Italy’s data protection regulator has come to the conclusion that OpenAI’s famous chatbot ChatGPT breaches European data protection law.
The Italian Data Protection Authority, which is known as the Garante, has taken a leading role in regulating ChatGPT. In March 2023, Italy became the first western country to ban the chatbot due to alleged violations of the EU’s General Data Protection Regulation (GDPR).
The Garante said at the time that ChatGPT had an “absence of any legal basis that justifies the massive collection and storage of personal data”. Companies require a legal basis for processing personal data, and it remains unclear whether OpenAI can build a convincing case that any of the six possibilities listed in the GDPR are relevant in the case of ChatGPT.
The regulator said that ChatGPT was suspected to be in breach of Articles 5, 6, 8, 13 and 25 of GDPR.
The ban was lifted just weeks later after OpenAI took steps to address issues raised – including the right of users to refuse consent to their personal data being used to train the large language model and checks to ensure users are aged 13 or above. However, the Garante said that investigations into the laundry list of suspected GDPR violations would continue.
Now it has come to the conclusion that ChatGPT is indeed violating GDPR. Any company found in breach of the rules could face fines of up to €20m or 4% of its annual global turnover.

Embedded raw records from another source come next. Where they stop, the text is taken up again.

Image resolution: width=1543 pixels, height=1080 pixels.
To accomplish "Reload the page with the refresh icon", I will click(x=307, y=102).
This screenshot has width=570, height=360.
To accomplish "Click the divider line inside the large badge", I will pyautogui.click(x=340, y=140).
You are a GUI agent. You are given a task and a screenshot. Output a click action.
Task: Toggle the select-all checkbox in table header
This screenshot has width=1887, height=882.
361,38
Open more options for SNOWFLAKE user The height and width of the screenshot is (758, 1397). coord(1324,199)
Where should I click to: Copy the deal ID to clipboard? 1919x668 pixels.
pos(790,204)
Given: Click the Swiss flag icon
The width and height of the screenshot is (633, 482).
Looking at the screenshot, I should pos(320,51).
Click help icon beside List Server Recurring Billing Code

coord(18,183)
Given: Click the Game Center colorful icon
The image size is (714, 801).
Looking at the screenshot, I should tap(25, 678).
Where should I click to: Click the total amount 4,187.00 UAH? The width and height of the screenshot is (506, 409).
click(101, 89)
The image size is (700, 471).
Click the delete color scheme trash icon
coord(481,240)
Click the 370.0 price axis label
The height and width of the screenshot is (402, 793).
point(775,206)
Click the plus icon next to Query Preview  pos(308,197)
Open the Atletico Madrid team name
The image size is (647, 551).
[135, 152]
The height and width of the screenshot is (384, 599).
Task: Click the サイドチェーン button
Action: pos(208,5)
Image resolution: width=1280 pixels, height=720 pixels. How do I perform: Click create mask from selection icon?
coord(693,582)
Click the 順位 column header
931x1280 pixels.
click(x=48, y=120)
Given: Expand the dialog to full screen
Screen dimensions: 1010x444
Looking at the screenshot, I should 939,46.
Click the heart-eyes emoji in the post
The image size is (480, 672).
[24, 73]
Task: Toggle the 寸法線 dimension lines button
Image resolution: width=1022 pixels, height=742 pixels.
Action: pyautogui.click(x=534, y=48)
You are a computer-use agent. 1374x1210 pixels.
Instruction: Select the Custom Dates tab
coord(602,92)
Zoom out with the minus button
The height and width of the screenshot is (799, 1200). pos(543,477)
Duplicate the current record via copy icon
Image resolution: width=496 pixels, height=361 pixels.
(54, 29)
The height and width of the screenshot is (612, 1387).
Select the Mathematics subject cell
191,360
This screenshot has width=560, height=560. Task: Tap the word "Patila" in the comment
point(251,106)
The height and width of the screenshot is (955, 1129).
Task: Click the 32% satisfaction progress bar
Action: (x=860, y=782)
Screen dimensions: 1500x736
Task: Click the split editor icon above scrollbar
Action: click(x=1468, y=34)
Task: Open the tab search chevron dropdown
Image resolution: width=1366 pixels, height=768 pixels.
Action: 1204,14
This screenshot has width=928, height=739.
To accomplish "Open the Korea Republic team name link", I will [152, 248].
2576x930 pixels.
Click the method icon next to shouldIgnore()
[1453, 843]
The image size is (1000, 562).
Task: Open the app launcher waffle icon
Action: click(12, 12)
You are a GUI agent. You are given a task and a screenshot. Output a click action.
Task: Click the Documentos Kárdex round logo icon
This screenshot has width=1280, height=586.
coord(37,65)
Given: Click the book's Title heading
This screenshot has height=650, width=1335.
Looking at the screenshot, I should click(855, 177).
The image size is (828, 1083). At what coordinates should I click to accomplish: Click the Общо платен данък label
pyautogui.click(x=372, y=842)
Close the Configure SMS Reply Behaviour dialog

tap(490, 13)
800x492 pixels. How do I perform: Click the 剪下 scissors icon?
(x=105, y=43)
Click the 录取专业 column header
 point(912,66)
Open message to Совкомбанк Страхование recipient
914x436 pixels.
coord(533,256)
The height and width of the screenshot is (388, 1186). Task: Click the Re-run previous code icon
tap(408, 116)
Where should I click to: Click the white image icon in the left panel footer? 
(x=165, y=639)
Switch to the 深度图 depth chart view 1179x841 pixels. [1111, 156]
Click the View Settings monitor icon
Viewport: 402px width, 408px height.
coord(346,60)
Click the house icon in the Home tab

According to the Garante, its ‘final determination’ on the case will take into account work done by a task force set up by EU data regulators in April 2023 to examine ChatGPT.
OpenAI now has 30 days to present its defence.
In December, the EU agreed to provisional rules for regulating ChatGPT and other generative AI applications (the ‘EU AI Act’).
ChatGPT is facing regulatory challenges across the EU, with data regulators in Poland, France and Ireland all undertaking investigations. In Poland, for instance, a complaint was filed by privacy and security researcher Lukasz Olejnik, who accused OpenAI of failing to fulfil his request to correct inaccuracies in a ChatGPT-generated biography of him, among other alleged failures.
In response to these challenges, US-based OpenAI recently moved its European data processing operations to Ireland. This means that it will be subject to oversight from Ireland’s Data Protection Commission, rather than from all EU data protection authorities.